- **Goal a**
Copy from the passage on slavery and stealing the part that opens with the words containing "It is not unjust" and closes with "wrongness about slavery.".

- **Supplied text**
It is not unjust to take what the other person ought to have given in charity.
Different “whos” can determine different judgments about the act, but the act remains intrinsically what it is. We can debate whether an act is right or wrong, and the consensus view will prevail in a court of law. But courts of law vary from one civilization to another.
The act still has to be judged for its intrinsic rightness or wrongness.
If slavery is only right because the consensus is that it is right, or is only wrong because the consensus is that it is wrong, then there is no intrinsic rightness or wrongness about slavery.
Would it be your view that slavery is intrinsically wrong?
Stealing for the sake of satisfying hunger appears to be a poor excuse for the practice. Consider: how realistic might it often be for a starving man to fail to accumulate sufficient means to afford a solitary loaf of bread? Would not a more acceptable scenario at the very least see the one suffering from hunger make an honest appeal to the baker to perform some menial task in order to make fair the exchange? For what else might such an unfortunate be doing with the rest of his day if not earning the means to buy his daily portion…?

- **Records shown**
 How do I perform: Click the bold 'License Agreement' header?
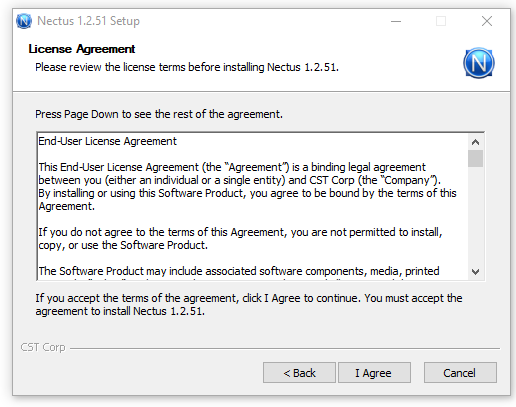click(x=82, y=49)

---

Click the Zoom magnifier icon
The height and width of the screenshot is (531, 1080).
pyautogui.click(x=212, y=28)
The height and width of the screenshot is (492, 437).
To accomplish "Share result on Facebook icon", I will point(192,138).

- **Goal b**
Edit the records from the line containing "Click the Zoom magnifier icon" through the line containing "I will point(192,138)." by replacing "To accomplish" with "To complete", leaving everything else unchanged. Return only those lines.

- **Response a**
It is not unjust to take what the other person ought to have given in charity.
Different “whos” can determine different judgments about the act, but the act remains intrinsically what it is. We can debate whether an act is right or wrong, and the consensus view will prevail in a court of law. But courts of law vary from one civilization to another.
The act still has to be judged for its intrinsic rightness or wrongness.
If slavery is only right because the consensus is that it is right, or is only wrong because the consensus is that it is wrong, then there is no intrinsic rightness or wrongness about slavery.

- **Response b**
Click the Zoom magnifier icon
The height and width of the screenshot is (531, 1080).
pyautogui.click(x=212, y=28)
The height and width of the screenshot is (492, 437).
To complete "Share result on Facebook icon", I will point(192,138).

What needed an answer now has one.